On June 6, KUER hosted National Public Radio’s “The Takeaway” at the University of Utah’s S.J. Quincy Law School. The live event featured a panel discussion about violence against women and two-spirit people in the American West. The panel included Democratic Representative Angela Romero, journalist Graham Lee Brewer and board member of Utah’s PANDOS Jennifer Boyce.
Host and moderator Tanzina Vega launched a dialogue touching on the high rates of cases of murdered and missing Indigenous women in the United States, classified by many organizations as an epidemic. Localizing the problem to Utah, panelists articulated the issue within their own areas of expertise, but all agreed that violence is a burden on many Indigenous families and communities.
Vega began by asking how the data collection of such cases offers a limited scope to accurately explain the rates of murdered and missing Indigenous women. “A lot of police departments within the United States don’t properly track race,” Brewer, a member of the Cherokee Nation, said. “Oftentimes when they do, they miscategorize Indigenous women as either white or Hispanic.”
When assessing law enforcement on tribal, state and federal levels, Romero looked at her legislative career, which has been committed to proposing legislation dedicated to ending domestic violence and sexual assault in Utah. “Our whole goal is just to have the conversation that we start by believing [survivors].”
Her recent initiatives include a concurrent resolution to create a day dedicated to raising awareness about the Murdered and Missing Indigenous Women (MMIW). Romero worked on this resolution after hearing public statements from the Salt Lake Police Department and Utah Highway Patrol finding the results of several MMIW cases as inaccurate.
Boyce added her own experiences sitting at meetings with the SLPD on improving tracking and data gathering in indigenous communities. “It was really frustrating to learn that they [SLPD] don’t even record data the same way within blocks of each other,” she said, mentioning other police departments in the valley. “There’s no consistency there, and that added to the confusion and massive issues.”

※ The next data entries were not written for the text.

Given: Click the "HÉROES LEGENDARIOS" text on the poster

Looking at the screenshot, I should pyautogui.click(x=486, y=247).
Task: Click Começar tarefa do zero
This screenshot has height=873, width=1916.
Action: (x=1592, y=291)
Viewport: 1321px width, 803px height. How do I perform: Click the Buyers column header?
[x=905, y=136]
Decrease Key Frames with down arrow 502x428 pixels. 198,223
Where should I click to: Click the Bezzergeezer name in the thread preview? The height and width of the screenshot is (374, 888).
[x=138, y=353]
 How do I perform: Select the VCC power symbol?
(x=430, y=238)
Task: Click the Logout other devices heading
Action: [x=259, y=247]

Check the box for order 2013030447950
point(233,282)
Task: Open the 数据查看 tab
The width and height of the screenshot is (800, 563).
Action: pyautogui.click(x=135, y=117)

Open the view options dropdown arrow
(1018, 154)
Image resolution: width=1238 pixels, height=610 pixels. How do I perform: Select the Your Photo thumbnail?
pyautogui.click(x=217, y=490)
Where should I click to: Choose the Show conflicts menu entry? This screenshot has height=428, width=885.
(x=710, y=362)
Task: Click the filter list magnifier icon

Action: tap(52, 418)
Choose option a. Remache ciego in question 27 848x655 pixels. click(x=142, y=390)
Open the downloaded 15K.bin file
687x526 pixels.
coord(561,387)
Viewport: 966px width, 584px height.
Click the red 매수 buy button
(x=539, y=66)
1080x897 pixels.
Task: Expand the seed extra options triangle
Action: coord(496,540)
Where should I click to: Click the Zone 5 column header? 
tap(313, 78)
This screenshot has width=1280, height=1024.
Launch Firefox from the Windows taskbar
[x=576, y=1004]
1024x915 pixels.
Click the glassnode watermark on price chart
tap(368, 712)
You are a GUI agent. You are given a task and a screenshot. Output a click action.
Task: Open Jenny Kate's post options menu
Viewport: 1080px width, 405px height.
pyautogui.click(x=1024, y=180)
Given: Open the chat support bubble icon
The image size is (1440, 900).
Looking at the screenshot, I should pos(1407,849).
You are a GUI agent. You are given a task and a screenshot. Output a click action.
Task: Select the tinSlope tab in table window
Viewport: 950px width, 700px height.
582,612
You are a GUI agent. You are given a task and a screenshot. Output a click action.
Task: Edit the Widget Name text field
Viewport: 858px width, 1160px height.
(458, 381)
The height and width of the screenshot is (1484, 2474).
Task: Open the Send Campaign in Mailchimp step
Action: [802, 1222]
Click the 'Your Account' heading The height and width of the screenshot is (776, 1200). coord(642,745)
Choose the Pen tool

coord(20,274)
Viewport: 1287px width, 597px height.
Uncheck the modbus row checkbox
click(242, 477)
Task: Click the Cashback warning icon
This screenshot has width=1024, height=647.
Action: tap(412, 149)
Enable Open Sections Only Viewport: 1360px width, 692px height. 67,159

At one point, Vega asked Boyce about her personal experiences related to the MMIW Movement. In a tearful 10-minute recounting of her own family history — six of her family members have been killed — she aimed to add faces to the figures. For example, Boyce’s mother found out her father was murdered between their reservations in Montana on TV, and she always “kept the newspaper clippings.” The TV broadcast even showed the body of Joyce’s grandfather.
“I have the right to live, I have the right to be heard, I have the right to not just fight back, but to try and prevent these issues that affect my people and myself,” Boyce said to a quiet and ruminating audience.
In an interview the day after the event, Boyce reflected on her words and how the overall event contoured the topic. “These are the horrors we live,” she said on living with memories that sustainably affect her today. “That is a reality that people in this country face, that Native people face, that Native children go through.”
The panelists also stressed the overarching narrative carried by media outlets, which often portrays Indigenous communities as living in a perpetual cycle of poverty, violence and cultural debris. “There’s a lot of misconception, a lot of stereotypes, a lot of myth,” Brewer said. “I think with this topic of missing and murdered Indigenous women and girls, in particular, there is a lot of victim and community blaming.”
Vega brought up a report from the National Inquiry into missing and murdered Indigenous women and girls. Funded by the Canadian government, it concluded after spending 33 months looking at MMIW cases reading, “Tell the story — or, more accurately, thousands of stories — of acts of genocide.” This language has attracted a volume of attention and elicited various responses. Some agree with the report while others deny the weight of the issue, including the label of “genocide.”
Before the event, Brewer called the report “accurate” and placed pressure on Canada. “If you look at the United Nations guidelines for what constitutes genocide, everything that Canadian inquiry found falls neatly into the definition,” Brewer said. “I would argue that’s no different here in the United States.”
When wrapping the end of the show, panelists offered final words for the audience. “I just want people to know when they leave here, just because you acknowledge others that have been other-ed, doesn’t mean you get erased, or your history gets erased,” Romero said. “It’s their past, your present and your future all tied together.”